(Text for analysis Opens)

Share This Page

Zeroing in on Farming in Africa as a Key to Long-Term Development

Women Farmers, Zambia

At a recent meeting of the Chicago Council on Foreign Affairs, Bill Gates spoke of a new effort to help the farmers of Africa and South Asia build better lives for their families. Telling the story of a Rwandan farmer, who is also a single mother of two, Gates described her 20-year struggle to feed her family and make a living from her farm of about an acre. Her life on a farmer’s income of less than a dollar a day was one of poverty and hunger, like that of almost three quarters of the world’s poorest people.  Most small farmers, like this Rwandan, don’t have the tools or quality seeds to produce good crops or the means to get their crops to market.

But according to Gates, this is changing thanks to a number of programs, including one organized by the World Food Program (WFP), which buys and distributes food for disaster areas around the world.  WFP is now turning to small farmers in Africa and elsewhere to buy their crops, thus guaranteeing them a market. And WFP helps them get better tools and seeds to improve production. The results have been astounding, raising small farmers out of poverty by focusing on what they DO, farming.

Although many associate Bill and Melinda Gates with global disease prevention and treatment, particularly HIV/AIDS and malaria in Africa, and boosting schools and education in the U.S., the foundation they created also focuses on alleviating poverty and hunger in the world’s poorest countries, particularly in Africa, through a global development program that includes agricultural improvement.  The foundation is supporting a number of large projects in Africa and advocating for government aid focused on agricultural development. Because agriculture has been the engine of economic growth in places like the U. S., Europe, Japan, and others, focusing on agriculture in Sub Saharan Africa makes sense.

A number of Aid for Africa members make agriculture a priority. Two of those members include EcoAgriculture Partners, which works to develop and sustain landscapes that produce food and support family livelihoods while protecting environmental diversity, and ICIPE, a center for African insect science that studies the crucial roles insects play in African farming and ecosystems.

Aid for Africa recognizes the importance of agricultural development and support. We value our members working to help African farmers produce more food under increasingly changing climatic conditions and we will continue to highlight their important work.

(Text for analysis Closes)
(Dataset extract Opens)

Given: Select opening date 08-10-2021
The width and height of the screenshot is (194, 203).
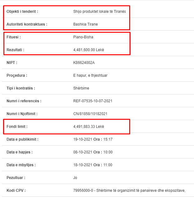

(Dataset extract Closes)

List of tasks:
(1) Please copy the passage from the article on farming in Africa starting at "A number of Aid" and ending at "farming and ecosystems.".
(2) According to the article on farming in Africa, how large is the Rwandan farmer's farm?
The listing is separate material, unrelated to the article on farming in Africa.

Answers:
(1)
A number of Aid for Africa members make agriculture a priority. Two of those members include EcoAgriculture Partners, which works to develop and sustain landscapes that produce food and support family livelihoods while protecting environmental diversity, and ICIPE, a center for African insect science that studies the crucial roles insects play in African farming and ecosystems.

(2) About an acre.